Di Tricia Lobo, aggiornato il 30 agosto 2022
Gli enzimi accelerano le reazioni chimiche abbassando l'energia di attivazione. La maggior parte degli enzimi funziona meglio tra 35°C e 40°C, un intervallo in cui l'aumento dell'energia cinetica migliora il legame con il substrato senza causare denaturazione. Il superamento di questa finestra può dispiegare in modo irreversibile la proteina e arrestarne l'attività.
Selezionare un metodo affidabile per quantificare la formazione del prodotto in ciascun punto di temperatura. Le opzioni comuni includono la spettrofotometria (conversione dell'assorbanza in concentrazione utilizzando una curva di calibrazione) o test di fluorescenza che correlano l'intensità con la quantità di prodotto.
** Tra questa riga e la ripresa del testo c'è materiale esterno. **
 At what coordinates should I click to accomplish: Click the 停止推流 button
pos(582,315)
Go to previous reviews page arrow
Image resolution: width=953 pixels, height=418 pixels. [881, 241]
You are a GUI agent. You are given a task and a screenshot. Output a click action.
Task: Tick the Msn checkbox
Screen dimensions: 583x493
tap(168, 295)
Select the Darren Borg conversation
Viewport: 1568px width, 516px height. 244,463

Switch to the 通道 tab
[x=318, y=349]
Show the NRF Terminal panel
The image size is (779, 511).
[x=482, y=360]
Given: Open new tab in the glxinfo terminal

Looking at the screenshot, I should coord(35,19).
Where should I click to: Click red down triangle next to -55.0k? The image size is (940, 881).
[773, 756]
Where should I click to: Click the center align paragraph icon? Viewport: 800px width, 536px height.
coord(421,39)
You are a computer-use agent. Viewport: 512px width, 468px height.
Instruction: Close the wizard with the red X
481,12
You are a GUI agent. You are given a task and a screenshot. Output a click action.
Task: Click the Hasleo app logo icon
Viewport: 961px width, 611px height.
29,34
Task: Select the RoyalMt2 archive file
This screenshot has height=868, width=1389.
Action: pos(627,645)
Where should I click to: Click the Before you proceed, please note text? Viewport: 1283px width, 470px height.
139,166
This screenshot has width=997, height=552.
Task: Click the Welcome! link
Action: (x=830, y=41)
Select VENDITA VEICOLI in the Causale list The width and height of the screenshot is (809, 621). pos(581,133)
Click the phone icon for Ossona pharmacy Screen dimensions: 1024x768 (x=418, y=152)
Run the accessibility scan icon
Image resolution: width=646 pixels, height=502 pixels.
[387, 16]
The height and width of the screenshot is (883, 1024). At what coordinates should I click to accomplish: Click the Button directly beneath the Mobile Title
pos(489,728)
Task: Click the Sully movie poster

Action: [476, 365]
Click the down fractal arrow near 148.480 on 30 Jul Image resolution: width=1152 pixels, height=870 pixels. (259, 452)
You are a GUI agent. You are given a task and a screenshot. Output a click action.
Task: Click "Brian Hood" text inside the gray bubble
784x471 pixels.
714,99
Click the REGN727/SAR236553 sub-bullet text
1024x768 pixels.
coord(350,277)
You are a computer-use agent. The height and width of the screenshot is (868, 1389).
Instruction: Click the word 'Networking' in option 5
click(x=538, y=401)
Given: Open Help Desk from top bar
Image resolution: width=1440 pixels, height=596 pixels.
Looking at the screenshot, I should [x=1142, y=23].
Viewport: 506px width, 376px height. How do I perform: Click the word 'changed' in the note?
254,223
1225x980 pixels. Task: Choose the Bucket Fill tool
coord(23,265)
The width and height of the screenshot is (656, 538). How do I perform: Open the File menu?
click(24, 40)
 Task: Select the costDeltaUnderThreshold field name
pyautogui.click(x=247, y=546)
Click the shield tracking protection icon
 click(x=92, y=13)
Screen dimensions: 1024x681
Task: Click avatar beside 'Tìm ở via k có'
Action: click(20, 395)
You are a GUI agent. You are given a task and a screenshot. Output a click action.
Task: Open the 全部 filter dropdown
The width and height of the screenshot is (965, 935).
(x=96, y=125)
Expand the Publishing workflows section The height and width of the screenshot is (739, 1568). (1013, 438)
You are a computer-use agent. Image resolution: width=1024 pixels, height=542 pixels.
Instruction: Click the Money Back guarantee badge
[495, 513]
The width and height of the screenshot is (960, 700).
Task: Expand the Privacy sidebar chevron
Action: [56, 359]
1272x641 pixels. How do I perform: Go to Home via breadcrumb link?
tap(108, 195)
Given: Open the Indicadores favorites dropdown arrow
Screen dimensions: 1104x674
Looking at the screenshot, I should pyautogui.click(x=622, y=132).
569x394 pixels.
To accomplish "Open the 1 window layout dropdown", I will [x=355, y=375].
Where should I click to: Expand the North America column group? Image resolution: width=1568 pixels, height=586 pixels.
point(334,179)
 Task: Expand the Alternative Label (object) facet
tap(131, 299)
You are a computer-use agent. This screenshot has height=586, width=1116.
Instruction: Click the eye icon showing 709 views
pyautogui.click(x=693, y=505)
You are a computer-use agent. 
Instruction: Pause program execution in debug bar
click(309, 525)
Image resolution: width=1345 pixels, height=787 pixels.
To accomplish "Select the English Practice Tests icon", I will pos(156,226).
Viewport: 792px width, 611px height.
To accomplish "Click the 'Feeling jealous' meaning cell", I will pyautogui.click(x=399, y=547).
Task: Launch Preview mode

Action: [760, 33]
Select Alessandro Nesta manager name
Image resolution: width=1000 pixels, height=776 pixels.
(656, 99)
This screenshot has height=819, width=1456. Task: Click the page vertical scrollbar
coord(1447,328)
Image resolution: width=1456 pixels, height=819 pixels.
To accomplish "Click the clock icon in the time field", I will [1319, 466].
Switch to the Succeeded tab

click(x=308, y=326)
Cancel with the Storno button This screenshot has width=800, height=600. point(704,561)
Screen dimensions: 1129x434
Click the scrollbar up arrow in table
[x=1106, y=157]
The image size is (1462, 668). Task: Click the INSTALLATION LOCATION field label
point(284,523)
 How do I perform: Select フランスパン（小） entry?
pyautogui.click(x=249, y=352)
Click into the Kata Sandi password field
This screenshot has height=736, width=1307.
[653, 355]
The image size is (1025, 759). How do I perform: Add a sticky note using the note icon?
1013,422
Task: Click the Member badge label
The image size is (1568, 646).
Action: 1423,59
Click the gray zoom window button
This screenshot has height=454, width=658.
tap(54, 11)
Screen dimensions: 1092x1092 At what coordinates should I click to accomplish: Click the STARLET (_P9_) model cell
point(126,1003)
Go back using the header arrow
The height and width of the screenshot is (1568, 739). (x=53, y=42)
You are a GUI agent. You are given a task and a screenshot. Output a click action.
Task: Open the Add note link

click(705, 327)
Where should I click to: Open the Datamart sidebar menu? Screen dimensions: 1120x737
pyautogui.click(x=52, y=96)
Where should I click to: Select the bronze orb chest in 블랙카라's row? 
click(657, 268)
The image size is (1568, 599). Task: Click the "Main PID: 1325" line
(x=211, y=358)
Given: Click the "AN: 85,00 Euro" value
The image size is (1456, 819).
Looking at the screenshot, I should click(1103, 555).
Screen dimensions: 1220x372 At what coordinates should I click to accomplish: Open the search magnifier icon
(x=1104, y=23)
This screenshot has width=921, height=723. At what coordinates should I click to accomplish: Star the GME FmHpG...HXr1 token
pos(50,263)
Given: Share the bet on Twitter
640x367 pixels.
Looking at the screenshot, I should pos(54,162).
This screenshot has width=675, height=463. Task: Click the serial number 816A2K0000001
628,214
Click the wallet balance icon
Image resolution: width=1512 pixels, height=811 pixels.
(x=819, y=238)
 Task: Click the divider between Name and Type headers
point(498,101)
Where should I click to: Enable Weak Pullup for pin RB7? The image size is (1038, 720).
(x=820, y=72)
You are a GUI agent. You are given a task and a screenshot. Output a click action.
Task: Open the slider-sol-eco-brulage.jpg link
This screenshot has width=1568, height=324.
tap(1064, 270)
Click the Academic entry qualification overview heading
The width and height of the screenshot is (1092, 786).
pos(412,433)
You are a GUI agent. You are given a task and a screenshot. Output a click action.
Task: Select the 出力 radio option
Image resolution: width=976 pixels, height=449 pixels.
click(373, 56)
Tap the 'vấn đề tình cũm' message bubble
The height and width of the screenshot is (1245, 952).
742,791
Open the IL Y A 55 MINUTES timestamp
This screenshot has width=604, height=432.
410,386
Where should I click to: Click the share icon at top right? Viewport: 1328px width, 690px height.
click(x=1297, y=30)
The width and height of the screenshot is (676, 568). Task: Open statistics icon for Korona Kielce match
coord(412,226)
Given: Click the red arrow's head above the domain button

Combinare l'enzima e il substrato in una fiala di scintillazione sigillata per prevenire l'evaporazione. Posizionare la fiala in un bicchiere più grande pieno d'acqua e montare il bicchiere su una piastra riscaldante. Inserisci un termometro calibrato nel bicchiere per monitorare accuratamente la temperatura della soluzione.
Iniziare prelevando un'aliquota da 100 µl a temperatura ambiente (~25°C). Attivare la piastra riscaldante e raccogliere 100 µl di campioni a temperature incrementali (30,5 °C, 31 °C, 31,5 °C e così via) fino a raggiungere i 40 °C. Assicurarsi che ogni campione venga elaborato immediatamente per evitare variazioni di temperatura.
Determinare la concentrazione del prodotto per ciascuna aliquota utilizzando il dosaggio scelto. Tracciare la concentrazione (o la velocità di reazione) rispetto alla temperatura. Il picco di questa curva identifica la temperatura ottimale dell’enzima. Temperature superiori a 40°C mostrano tipicamente un calo dell'attività, indicando l'inizio della denaturazione.